Turner Prize-winning artist Rachel Whiteread unveils her first major permanent commission in the US today (19 July) while also preparing for a major survey of her work that opens at Tate Britain in 2017 and then at the National Gallery of Art (NGA) in Washington, DC.
Cabin (2016), a site-specific concrete cast of a wooden shed has been installed on Governors Island, New York, standing on a 40ft hill overlooking New York Harbour as part of a £175m development project.
In preparation for her forthcoming survey, Whiteread is taking a trip down memory lane. “There’s work going back across a long period of time. It’s great to be thinking about past things,” she says. “But it’s also good to think about the future, so it’s a question of making all of that work together.”
Together, the Tate and the NGA own 37 works of her works, including the breakthrough piece, Ghost (1990), a project she once described as “mummifying the air in a room”. Ghost is a plaster cast of the negative space in the parlour of an abandoned Victorian house in London.
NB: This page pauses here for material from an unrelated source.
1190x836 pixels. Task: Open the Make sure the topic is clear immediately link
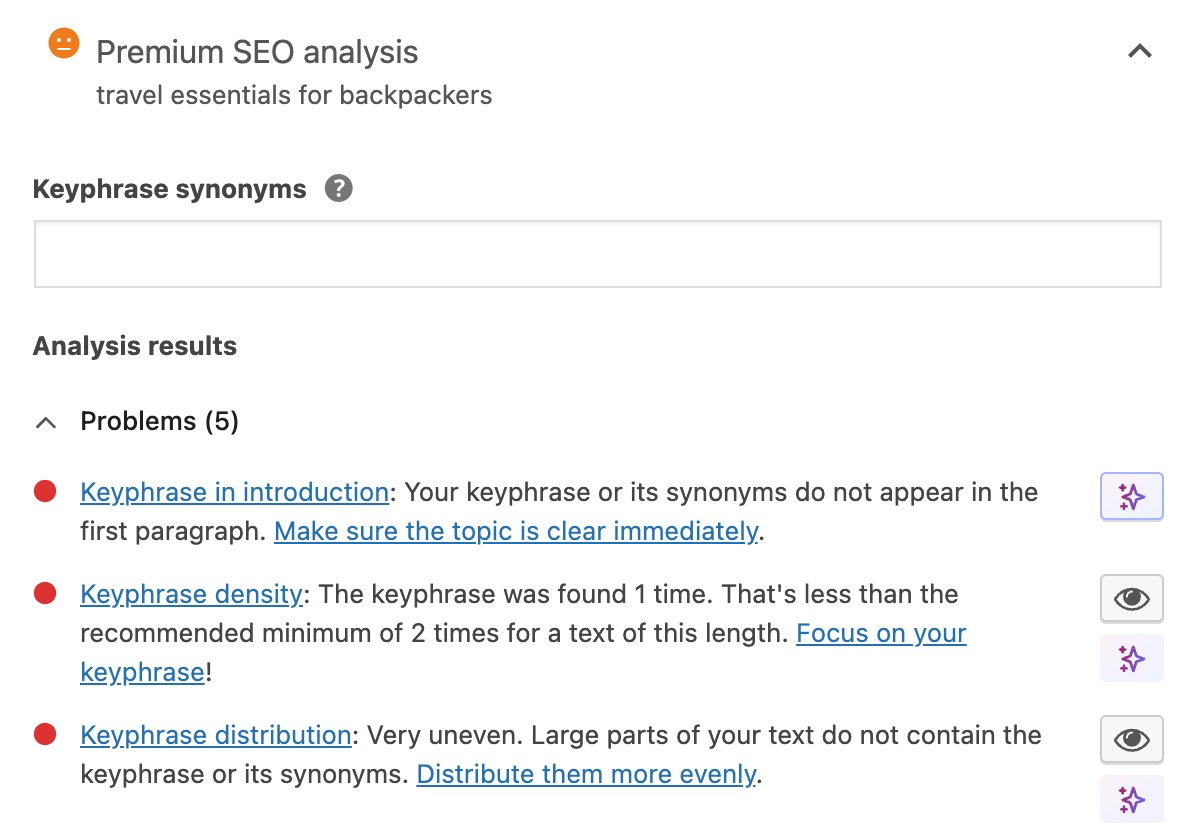point(515,531)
It was once owned by Charles Saatchi, who included it in his first Young British Artists show in 1992. The Maryland-based Glenstone Foundation later donated it to the NGA. Whiteread created Embankment (2005) a Unilever commission for Tate Modern’s Turbine Hall.
Much of Whiteread’s work is large, unique and fragile, so some potential lenders still need coaxing. “It’s a little early to say exactly, but the show will be mainly older works with two or three new pieces,” she says.
One major work that won't be on show is House (1993)—a life-size replica of the inside of a condemned terraced house in London’s East End—which was destroyed a few months after it was unveiled.